EXERCISE REQUIREMENTS ::
This exercise calls for the line with "1015x518 pixels.", the line with "This screenshot has width=1200, height=600.", and all lines between them in the material below, output exactly and with no other lines.

-*-*-

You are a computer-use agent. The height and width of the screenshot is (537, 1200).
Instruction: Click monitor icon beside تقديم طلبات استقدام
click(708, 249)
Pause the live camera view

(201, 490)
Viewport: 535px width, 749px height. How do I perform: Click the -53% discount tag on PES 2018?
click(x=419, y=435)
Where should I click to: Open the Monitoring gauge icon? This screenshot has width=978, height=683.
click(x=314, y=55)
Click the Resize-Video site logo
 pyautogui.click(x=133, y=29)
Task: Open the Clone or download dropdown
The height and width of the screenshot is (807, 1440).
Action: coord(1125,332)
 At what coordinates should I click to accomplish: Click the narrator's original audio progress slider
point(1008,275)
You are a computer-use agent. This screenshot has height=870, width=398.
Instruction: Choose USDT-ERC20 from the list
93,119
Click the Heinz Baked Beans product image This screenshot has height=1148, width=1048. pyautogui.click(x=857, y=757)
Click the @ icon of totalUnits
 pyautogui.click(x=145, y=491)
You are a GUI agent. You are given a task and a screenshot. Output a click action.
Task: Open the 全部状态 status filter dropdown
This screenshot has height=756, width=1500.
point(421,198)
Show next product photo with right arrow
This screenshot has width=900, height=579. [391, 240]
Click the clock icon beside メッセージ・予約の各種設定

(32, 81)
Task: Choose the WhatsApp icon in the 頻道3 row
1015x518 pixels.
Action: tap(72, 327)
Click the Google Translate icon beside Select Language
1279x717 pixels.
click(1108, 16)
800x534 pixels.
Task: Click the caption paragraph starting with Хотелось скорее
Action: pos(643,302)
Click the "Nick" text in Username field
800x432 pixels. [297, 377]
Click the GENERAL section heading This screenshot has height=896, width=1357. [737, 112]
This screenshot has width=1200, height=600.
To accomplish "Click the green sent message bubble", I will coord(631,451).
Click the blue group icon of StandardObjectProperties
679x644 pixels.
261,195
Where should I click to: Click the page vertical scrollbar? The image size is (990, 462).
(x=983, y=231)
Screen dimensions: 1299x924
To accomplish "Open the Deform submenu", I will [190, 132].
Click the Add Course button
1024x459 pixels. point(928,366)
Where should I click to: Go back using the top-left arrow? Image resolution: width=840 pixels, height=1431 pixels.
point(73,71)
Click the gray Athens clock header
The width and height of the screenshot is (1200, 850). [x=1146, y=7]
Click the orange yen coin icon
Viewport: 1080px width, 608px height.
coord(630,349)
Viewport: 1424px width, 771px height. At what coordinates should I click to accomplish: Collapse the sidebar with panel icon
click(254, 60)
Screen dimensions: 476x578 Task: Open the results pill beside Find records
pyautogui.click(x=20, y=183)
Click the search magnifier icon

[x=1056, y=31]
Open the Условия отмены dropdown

-*-*-

RESPONSE TO THE TASK ::
1015x518 pixels.
Action: tap(72, 327)
Click the Google Translate icon beside Select Language
1279x717 pixels.
click(1108, 16)
800x534 pixels.
Task: Click the caption paragraph starting with Хотелось скорее
Action: pos(643,302)
Click the "Nick" text in Username field
800x432 pixels. [297, 377]
Click the GENERAL section heading This screenshot has height=896, width=1357. [737, 112]
This screenshot has width=1200, height=600.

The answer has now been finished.